Non tutti sanno che la serotonina, un neurotrasmettitore noto comunemente come “molecola della felicità”, solo per il 5% è prodotta nel cervello, mentre per la maggior parte viene secreta e immagazzinata nell’intestino. Non deve sorprendere quindi se stati d’ansia, malumore, fino a una vera e propria depressione, sembrano essere associati ad una condizione di disbiosi intestinale.

Il cibo quindi influenza l’umore anche attraverso la modulazione del microbiota intestinale: diversi studi hanno evidenziato che alcune specie di batteri presenti nell’intestino sono stati collegati a tassi più elevati di depressione.

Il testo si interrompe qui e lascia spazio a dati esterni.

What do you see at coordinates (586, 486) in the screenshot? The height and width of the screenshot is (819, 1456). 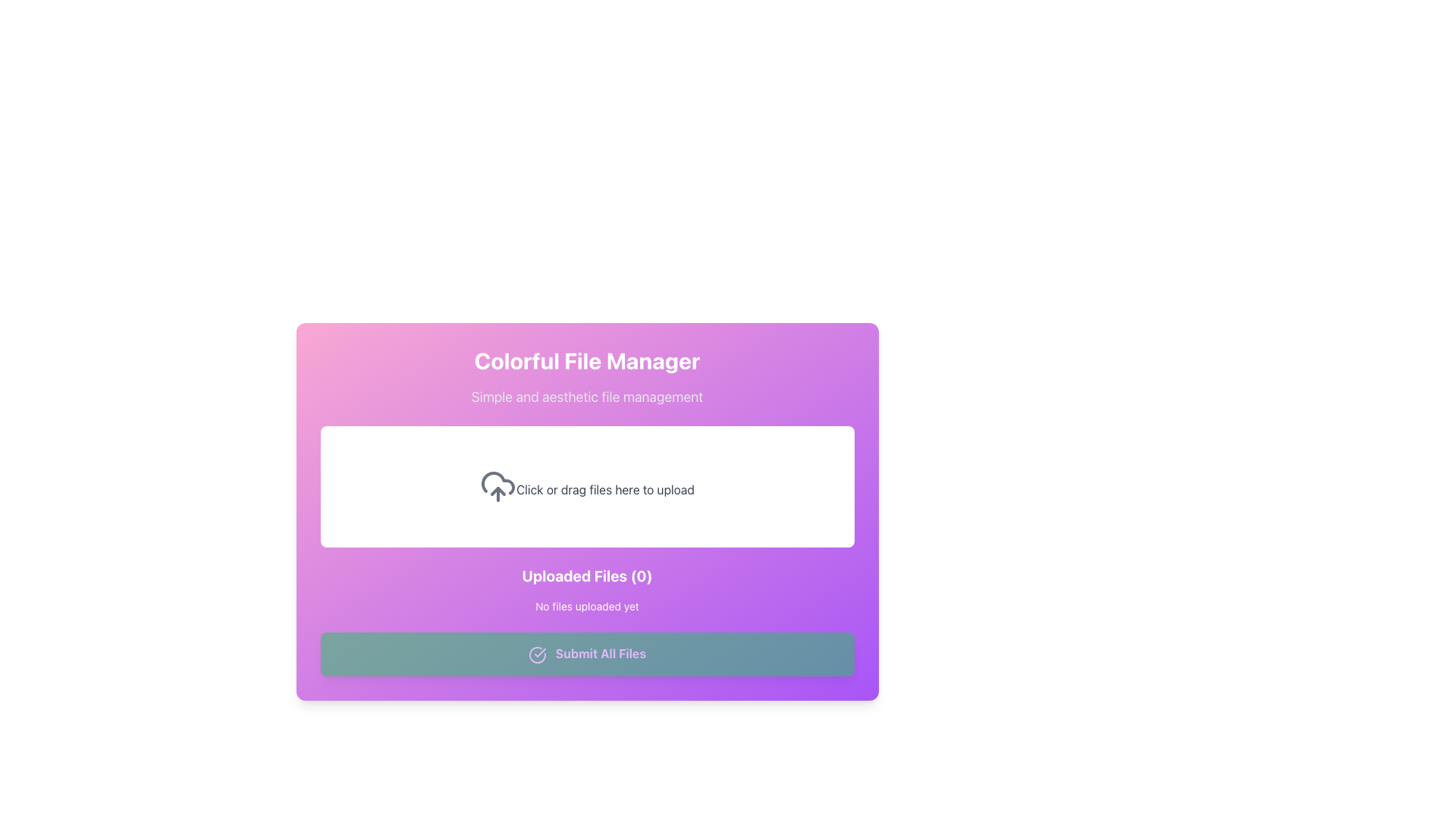 I see `the Dropzone element, which is a rectangular area with a white background, dashed border, and a cloud with an upward arrow icon, to upload files` at bounding box center [586, 486].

Di fatto, circa il 20% di tutto ciò che mangiamo va al cervello.

Comfort food
In caso di tristezza, ansia e malumore, comunemente si è portati a consumare comfort food come dolci, gelati o snack salati. Ma in realtà questi cibi non sarebbero un’ottima combinazione per il nostro corpo, ma sono iperappetitosi e superstuzzicanti e quindi ci fanno sentire temporaneamente meglio ma l’appagamento dura per poco.

Alimentazione sana
Sebbene sia evidente che uno stato di benessere derivi ovviamente da tanti fattori, è indubbio che mangiare alimenti ricchi di prodotti vegetali (verdure, soprattutto quelle a foglia verde e frutta), cereali integrali ​​e grassi omega-3, portano ad una migliore salute mentale.

Frutta e verdura colorata
Più colorato è il piatto, migliore è il cibo per il nostro cervello. Gli studi suggeriscono che i composti di frutta e verdura dai colori vivaci come peperoni rossi, mirtilli, broccoli e melanzane possono influenzare l’infiammazione, la memoria, il sonno e l’umore.

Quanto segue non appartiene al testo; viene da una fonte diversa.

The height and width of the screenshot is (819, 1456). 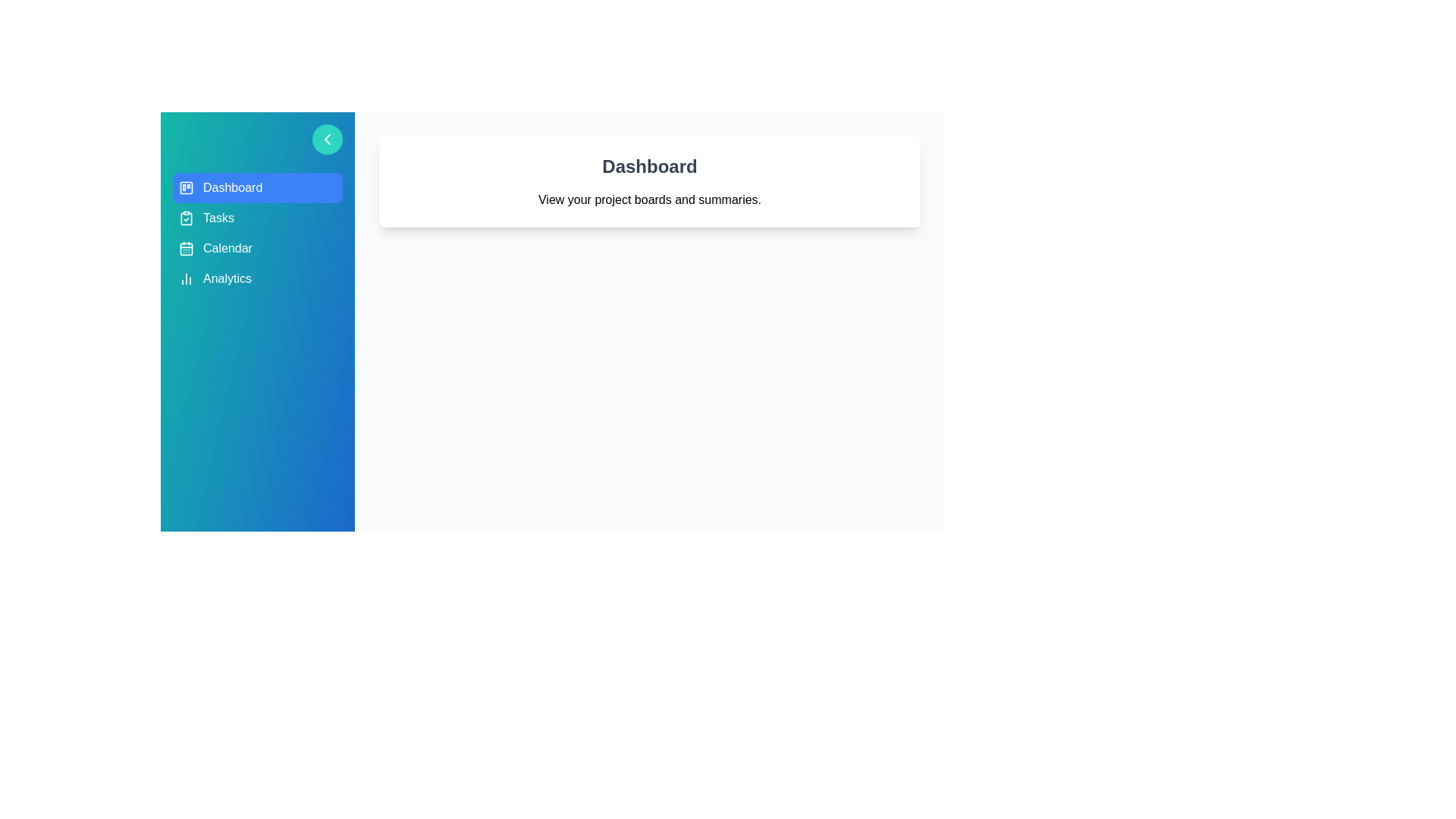 What do you see at coordinates (258, 218) in the screenshot?
I see `the 'Tasks' button located in the sidebar` at bounding box center [258, 218].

Semi oleosi e frutta a guscio: noci, semi di lino, chia, zucca, sono ricchi di micronutrienti utili al cervello e al buon umore, come zinco, magnesio e acidi grassi polinsaturi.

Pesce: è ricco di acidi grassi omega-3 che hanno proprietà antinfiammatorie. Il pesce è anche una buona fonte di proteine, importanti bacini da cui attingere tirosina e triptofano, precursori della serotonina.

Spezie ed erbe aromatiche
Cucinare con le spezie non solo migliora il sapore del cibo, ma gli studi suggeriscono che alcune spezie riducono l’infiammazione e migliorano persino la memoria. La curcuma, ad esempio, grazie al suo principio attivo può avere benefici sia per l’attenzione che per la cognizione generale e l’aggiunta di un po’ di pepe aumenta la sua biodisponibilità per il nostro cervello e il nostro corpo. Altre spezie che possono favorire la salute del cervello sono la cannella, il rosmarino, la salvia, lo zafferano e lo zenzero.

Gli alimenti fermentati
Includono yogurt, kefir, verdure fermentate, kombucha (una bevanda fermentata a base di tè), kimchi, un contorno tradizionale coreano di cavolo fermentato e ravanello, e tutti agiscono sull’umore, grazie ancora una volta alla modulazione del microbiota intetsinale.

Cioccolato fondente
Meglio evitare il consumo regolare di dolci e zuccheri e optare per il cioccolato fondente in piccole quantità e di buona qualità. Secondo un ampio studio condotto su 14.000 persone, chi mangia regolarmente cioccolato fondente ha un rischio ridotto del 70% di sintomi di depressione. Lo stesso effetto non è stato riscontrato in coloro che avevano mangiato molto cioccolato al latte. Il cioccolato fondente, infatti è ricco di flavonoli, tra cui l’epicatechina, che agisce sull’umore; l’importante è comunque non esagerare.